## What you have to do:
From the first line of the records through the line containing "Open the Dashboard panel in the sidebar", retype every line exactly and nothing else.

## Saved entries:

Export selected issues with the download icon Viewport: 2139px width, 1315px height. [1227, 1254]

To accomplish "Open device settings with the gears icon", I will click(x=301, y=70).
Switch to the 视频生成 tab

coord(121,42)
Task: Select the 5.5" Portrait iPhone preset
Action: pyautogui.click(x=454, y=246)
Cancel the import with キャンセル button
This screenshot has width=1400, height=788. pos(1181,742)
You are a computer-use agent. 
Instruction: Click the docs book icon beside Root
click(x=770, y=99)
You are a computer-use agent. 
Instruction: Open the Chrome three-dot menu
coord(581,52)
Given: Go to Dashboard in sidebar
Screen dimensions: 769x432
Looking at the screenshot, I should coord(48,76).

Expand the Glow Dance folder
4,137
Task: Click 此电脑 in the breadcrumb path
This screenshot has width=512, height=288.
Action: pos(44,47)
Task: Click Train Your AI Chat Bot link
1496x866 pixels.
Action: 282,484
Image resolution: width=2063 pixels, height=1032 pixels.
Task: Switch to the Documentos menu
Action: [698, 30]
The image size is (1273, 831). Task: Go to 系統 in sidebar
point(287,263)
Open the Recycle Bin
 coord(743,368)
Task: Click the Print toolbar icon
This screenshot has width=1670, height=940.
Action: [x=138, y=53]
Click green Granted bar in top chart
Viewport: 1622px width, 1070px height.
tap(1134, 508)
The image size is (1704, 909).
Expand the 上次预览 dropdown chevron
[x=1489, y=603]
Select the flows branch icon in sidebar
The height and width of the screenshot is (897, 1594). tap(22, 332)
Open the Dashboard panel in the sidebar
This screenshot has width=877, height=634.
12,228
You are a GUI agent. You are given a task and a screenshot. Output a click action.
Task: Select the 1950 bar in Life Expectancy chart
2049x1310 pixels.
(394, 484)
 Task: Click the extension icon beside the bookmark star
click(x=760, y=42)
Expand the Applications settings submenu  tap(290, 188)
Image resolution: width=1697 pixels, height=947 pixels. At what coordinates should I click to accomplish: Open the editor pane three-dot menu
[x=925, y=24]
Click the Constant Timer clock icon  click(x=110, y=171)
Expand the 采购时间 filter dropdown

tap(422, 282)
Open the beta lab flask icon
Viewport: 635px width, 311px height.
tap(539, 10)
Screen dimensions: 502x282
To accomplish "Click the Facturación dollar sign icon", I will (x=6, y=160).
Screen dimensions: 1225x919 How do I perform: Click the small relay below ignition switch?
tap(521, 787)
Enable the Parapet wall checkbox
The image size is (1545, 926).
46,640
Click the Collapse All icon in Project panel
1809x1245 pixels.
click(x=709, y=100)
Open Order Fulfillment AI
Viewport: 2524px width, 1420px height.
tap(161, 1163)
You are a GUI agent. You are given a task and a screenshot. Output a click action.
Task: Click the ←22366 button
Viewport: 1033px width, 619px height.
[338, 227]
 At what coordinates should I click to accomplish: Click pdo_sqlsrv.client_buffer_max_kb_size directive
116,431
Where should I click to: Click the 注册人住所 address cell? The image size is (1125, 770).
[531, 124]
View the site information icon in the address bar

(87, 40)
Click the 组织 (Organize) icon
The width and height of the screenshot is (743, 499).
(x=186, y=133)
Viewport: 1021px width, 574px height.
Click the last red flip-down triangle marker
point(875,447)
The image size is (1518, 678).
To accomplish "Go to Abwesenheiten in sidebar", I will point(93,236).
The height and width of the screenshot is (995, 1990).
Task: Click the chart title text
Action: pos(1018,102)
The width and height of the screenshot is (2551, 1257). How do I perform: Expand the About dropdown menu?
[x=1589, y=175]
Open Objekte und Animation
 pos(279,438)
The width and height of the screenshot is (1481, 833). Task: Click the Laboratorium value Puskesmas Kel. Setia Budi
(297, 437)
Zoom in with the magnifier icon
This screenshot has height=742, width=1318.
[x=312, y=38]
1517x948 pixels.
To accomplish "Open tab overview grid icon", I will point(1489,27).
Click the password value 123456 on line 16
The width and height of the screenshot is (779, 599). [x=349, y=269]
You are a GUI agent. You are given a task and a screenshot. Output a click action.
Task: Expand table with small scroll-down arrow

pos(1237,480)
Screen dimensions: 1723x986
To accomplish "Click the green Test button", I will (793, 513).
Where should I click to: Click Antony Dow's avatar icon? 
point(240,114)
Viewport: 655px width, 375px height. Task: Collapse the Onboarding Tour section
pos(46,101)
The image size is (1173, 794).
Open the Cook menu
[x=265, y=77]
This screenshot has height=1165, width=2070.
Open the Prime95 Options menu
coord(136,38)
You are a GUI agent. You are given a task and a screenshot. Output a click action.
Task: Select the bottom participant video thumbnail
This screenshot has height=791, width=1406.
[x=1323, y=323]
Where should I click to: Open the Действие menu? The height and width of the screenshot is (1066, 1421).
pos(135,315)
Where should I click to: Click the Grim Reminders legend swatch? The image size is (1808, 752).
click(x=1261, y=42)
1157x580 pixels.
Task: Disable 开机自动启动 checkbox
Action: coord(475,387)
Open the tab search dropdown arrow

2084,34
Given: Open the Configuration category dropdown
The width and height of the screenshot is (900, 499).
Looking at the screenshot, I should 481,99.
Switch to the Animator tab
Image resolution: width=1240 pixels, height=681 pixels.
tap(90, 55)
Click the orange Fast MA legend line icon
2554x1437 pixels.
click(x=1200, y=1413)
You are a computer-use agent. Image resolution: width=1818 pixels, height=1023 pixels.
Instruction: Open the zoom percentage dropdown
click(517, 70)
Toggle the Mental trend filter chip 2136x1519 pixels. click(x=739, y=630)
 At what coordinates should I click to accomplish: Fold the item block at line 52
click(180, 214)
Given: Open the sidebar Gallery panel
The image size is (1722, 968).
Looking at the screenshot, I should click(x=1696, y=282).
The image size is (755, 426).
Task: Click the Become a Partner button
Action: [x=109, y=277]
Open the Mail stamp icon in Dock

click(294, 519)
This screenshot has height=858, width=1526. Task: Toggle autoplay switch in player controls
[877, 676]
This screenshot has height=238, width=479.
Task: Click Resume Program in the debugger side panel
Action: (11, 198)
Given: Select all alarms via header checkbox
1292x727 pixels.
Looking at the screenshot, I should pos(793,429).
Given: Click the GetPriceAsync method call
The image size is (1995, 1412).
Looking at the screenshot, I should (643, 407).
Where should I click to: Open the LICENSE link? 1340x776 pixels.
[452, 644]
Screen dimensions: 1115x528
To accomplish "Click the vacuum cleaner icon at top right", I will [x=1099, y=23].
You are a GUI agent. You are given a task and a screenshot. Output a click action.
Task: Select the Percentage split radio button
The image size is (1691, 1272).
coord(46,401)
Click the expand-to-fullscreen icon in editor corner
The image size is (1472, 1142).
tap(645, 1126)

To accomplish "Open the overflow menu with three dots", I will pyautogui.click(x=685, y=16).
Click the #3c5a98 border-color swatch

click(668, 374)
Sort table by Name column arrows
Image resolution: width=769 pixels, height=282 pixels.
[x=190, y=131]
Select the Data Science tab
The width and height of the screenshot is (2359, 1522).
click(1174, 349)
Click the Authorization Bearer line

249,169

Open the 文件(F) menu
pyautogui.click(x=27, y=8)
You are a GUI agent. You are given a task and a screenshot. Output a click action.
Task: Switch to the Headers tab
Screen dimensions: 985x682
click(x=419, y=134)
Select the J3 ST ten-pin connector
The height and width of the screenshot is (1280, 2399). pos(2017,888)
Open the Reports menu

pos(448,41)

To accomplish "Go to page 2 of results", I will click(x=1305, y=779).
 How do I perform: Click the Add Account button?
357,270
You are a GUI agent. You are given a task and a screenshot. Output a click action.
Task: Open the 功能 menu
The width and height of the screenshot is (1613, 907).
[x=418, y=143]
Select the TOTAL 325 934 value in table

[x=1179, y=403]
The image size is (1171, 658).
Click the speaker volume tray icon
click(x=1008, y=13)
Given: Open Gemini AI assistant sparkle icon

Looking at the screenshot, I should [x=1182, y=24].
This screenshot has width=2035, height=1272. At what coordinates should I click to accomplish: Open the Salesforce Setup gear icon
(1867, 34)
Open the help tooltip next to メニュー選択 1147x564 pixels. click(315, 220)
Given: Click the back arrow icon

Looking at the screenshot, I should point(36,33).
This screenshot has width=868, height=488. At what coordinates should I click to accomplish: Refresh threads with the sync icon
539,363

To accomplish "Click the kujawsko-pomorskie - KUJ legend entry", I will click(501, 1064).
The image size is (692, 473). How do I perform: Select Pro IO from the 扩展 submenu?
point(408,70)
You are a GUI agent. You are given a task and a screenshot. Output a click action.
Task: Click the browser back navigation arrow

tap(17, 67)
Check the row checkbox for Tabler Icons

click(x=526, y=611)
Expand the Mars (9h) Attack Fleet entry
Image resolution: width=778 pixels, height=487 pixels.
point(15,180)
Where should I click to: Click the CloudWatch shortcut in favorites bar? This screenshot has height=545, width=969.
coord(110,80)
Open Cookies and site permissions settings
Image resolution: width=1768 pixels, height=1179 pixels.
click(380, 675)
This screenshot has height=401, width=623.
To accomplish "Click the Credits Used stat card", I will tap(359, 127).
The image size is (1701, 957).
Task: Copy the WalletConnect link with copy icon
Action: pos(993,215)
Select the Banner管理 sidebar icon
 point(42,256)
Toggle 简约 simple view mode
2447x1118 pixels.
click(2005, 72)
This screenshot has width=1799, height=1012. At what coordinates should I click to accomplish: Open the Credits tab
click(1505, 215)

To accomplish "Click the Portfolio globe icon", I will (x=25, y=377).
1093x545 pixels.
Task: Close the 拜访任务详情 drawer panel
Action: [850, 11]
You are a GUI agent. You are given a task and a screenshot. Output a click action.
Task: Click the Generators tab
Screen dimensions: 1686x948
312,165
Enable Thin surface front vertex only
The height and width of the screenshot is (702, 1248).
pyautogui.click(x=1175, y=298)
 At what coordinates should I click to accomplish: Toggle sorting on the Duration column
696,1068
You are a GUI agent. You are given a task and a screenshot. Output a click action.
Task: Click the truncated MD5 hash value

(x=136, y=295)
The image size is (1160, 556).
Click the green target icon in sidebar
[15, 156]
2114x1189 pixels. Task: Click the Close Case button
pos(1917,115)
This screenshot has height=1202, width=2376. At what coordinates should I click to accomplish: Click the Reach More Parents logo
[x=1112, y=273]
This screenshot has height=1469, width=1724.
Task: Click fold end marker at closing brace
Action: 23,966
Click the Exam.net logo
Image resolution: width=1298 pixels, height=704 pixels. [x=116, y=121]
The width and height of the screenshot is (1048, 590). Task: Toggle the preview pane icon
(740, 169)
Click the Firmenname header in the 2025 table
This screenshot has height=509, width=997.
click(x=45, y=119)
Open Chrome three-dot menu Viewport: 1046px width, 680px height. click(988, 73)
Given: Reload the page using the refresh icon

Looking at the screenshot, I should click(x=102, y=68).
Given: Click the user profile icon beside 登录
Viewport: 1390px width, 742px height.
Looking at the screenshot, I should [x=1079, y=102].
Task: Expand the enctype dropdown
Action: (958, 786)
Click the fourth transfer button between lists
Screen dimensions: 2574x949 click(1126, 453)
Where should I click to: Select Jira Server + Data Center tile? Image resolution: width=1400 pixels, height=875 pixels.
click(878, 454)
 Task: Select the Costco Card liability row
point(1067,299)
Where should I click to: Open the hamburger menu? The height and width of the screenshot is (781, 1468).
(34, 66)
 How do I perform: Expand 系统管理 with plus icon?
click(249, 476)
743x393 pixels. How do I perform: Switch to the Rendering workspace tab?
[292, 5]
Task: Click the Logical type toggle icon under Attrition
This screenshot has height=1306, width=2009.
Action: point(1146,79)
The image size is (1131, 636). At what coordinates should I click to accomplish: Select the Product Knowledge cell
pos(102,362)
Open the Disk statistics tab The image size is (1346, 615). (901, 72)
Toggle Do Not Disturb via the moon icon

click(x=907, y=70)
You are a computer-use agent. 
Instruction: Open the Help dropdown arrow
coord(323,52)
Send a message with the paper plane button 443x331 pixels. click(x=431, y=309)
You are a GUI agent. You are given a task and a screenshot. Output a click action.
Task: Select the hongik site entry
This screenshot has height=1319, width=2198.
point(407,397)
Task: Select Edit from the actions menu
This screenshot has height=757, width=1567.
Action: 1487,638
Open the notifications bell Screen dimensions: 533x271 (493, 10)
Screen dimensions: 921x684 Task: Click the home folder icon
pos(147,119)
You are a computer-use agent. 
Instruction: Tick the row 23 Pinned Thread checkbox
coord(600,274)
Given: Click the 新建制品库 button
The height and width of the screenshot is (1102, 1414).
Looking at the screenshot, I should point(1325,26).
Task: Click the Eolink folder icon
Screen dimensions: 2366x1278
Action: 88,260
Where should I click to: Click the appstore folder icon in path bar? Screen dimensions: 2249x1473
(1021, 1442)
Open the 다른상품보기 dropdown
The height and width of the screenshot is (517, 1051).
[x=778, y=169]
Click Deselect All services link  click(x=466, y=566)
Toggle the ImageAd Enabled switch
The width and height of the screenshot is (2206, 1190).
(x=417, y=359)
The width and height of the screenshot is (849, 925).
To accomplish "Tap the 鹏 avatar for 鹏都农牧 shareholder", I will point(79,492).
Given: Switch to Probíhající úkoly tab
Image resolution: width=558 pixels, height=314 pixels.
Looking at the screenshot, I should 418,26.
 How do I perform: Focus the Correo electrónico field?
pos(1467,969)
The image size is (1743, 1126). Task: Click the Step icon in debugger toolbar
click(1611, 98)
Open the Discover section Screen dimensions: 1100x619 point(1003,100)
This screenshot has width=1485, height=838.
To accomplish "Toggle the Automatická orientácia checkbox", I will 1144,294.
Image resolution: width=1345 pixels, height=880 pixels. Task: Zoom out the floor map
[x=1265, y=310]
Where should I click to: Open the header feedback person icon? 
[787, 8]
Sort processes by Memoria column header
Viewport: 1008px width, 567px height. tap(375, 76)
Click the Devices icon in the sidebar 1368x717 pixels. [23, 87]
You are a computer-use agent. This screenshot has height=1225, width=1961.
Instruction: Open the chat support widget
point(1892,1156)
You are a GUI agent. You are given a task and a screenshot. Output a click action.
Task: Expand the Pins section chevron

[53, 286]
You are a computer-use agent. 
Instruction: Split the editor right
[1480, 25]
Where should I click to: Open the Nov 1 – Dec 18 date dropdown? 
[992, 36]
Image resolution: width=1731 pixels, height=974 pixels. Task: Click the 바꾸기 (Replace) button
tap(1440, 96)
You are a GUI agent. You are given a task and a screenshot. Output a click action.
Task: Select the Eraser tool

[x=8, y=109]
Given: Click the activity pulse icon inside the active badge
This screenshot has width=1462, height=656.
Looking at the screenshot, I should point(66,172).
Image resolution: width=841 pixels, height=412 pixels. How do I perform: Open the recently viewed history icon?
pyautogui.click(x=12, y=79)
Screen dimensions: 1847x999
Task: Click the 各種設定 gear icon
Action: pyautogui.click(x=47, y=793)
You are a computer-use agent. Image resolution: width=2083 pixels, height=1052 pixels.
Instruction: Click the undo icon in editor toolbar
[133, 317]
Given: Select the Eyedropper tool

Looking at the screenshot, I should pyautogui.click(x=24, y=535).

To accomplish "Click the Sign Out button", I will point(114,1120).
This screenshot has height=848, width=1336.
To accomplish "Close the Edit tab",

## Exercise response:
Export selected issues with the download icon Viewport: 2139px width, 1315px height. [1227, 1254]

To accomplish "Open device settings with the gears icon", I will click(x=301, y=70).
Switch to the 视频生成 tab

coord(121,42)
Task: Select the 5.5" Portrait iPhone preset
Action: pyautogui.click(x=454, y=246)
Cancel the import with キャンセル button
This screenshot has width=1400, height=788. pos(1181,742)
You are a computer-use agent. 
Instruction: Click the docs book icon beside Root
click(x=770, y=99)
You are a computer-use agent. 
Instruction: Open the Chrome three-dot menu
coord(581,52)
Given: Go to Dashboard in sidebar
Screen dimensions: 769x432
Looking at the screenshot, I should coord(48,76).

Expand the Glow Dance folder
4,137
Task: Click 此电脑 in the breadcrumb path
This screenshot has width=512, height=288.
Action: pos(44,47)
Task: Click Train Your AI Chat Bot link
1496x866 pixels.
Action: 282,484
Image resolution: width=2063 pixels, height=1032 pixels.
Task: Switch to the Documentos menu
Action: [698, 30]
The image size is (1273, 831). Task: Go to 系統 in sidebar
point(287,263)
Open the Recycle Bin
 coord(743,368)
Task: Click the Print toolbar icon
This screenshot has width=1670, height=940.
Action: [x=138, y=53]
Click green Granted bar in top chart
Viewport: 1622px width, 1070px height.
tap(1134, 508)
The image size is (1704, 909).
Expand the 上次预览 dropdown chevron
[x=1489, y=603]
Select the flows branch icon in sidebar
The height and width of the screenshot is (897, 1594). tap(22, 332)
Open the Dashboard panel in the sidebar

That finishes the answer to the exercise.